[Assignment]
All lines below containing "agent" are to be listed.

--- Material for the task Enclosed Below ---

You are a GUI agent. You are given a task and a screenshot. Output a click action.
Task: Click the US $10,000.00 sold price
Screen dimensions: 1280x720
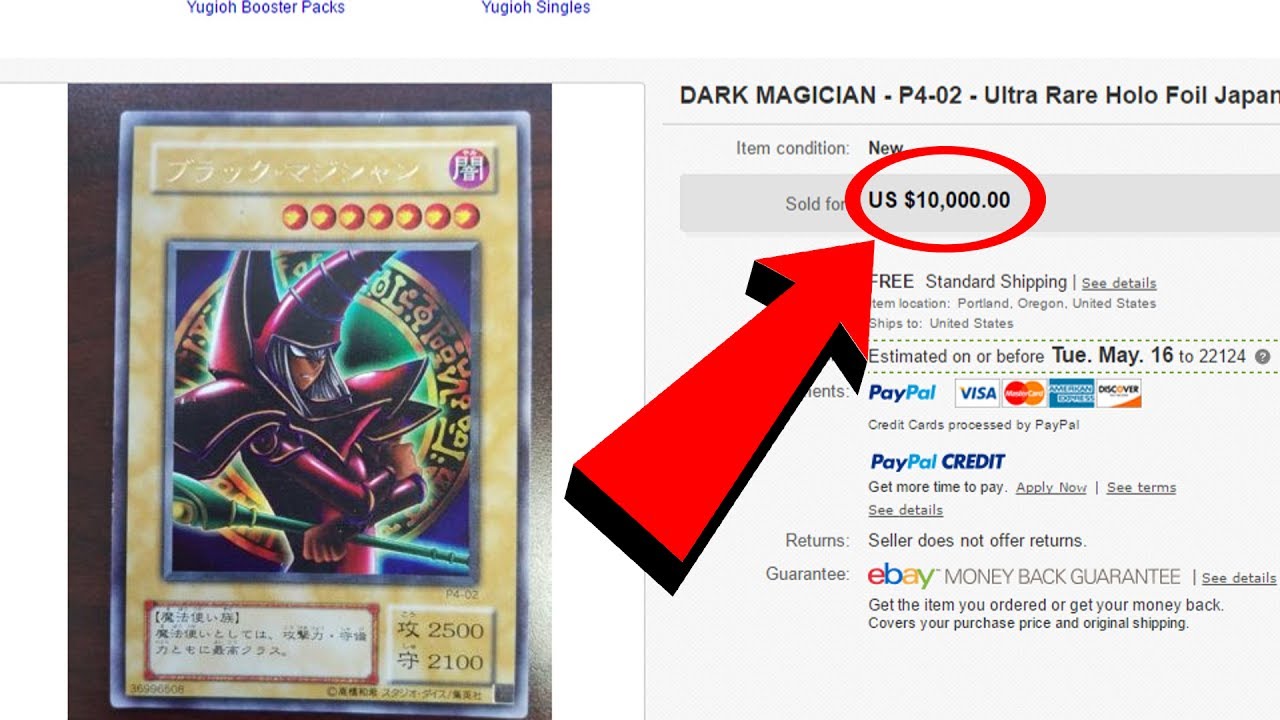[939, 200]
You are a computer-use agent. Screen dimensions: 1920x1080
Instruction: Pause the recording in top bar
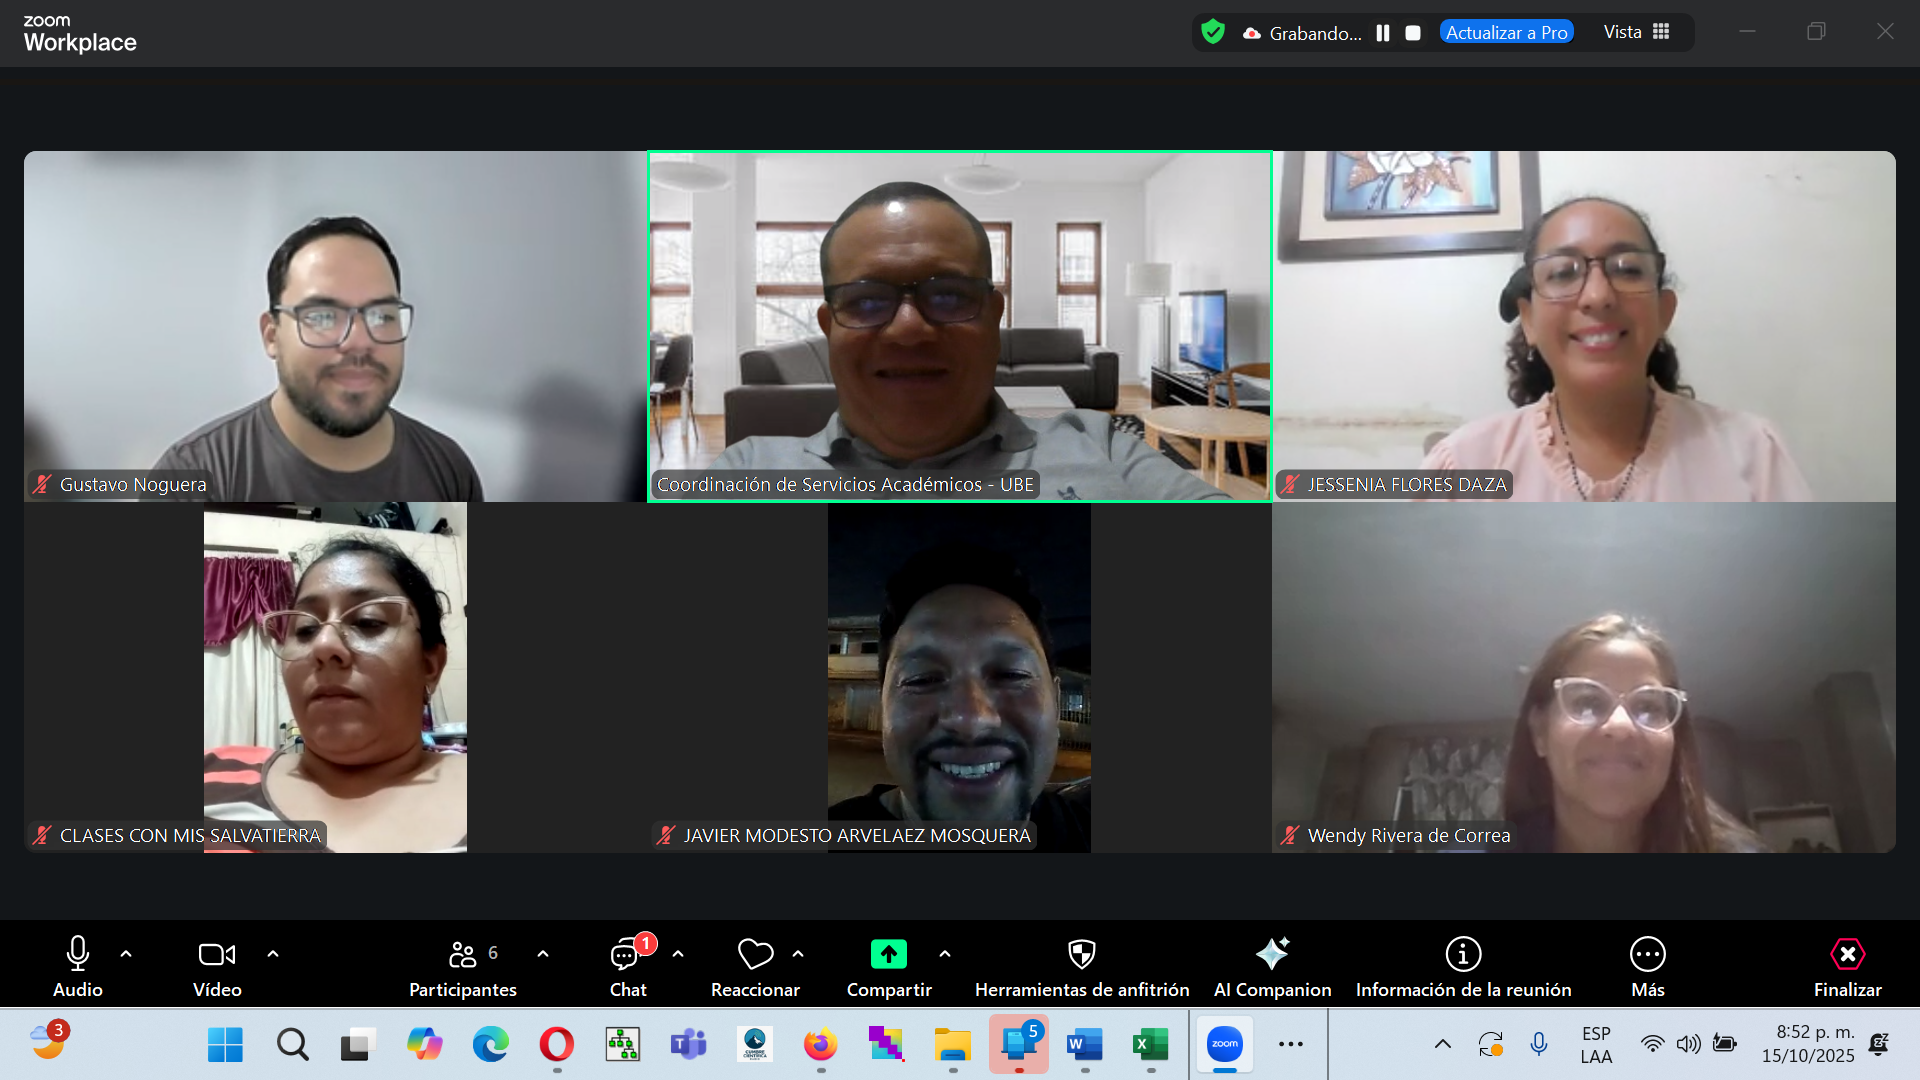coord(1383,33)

--- End of Enclosed Material for the task ---

[Solved problem]
You are a GUI agent. You are given a task and a screenshot. Output a click action.
You are a computer-use agent. Screen dimensions: 1920x1080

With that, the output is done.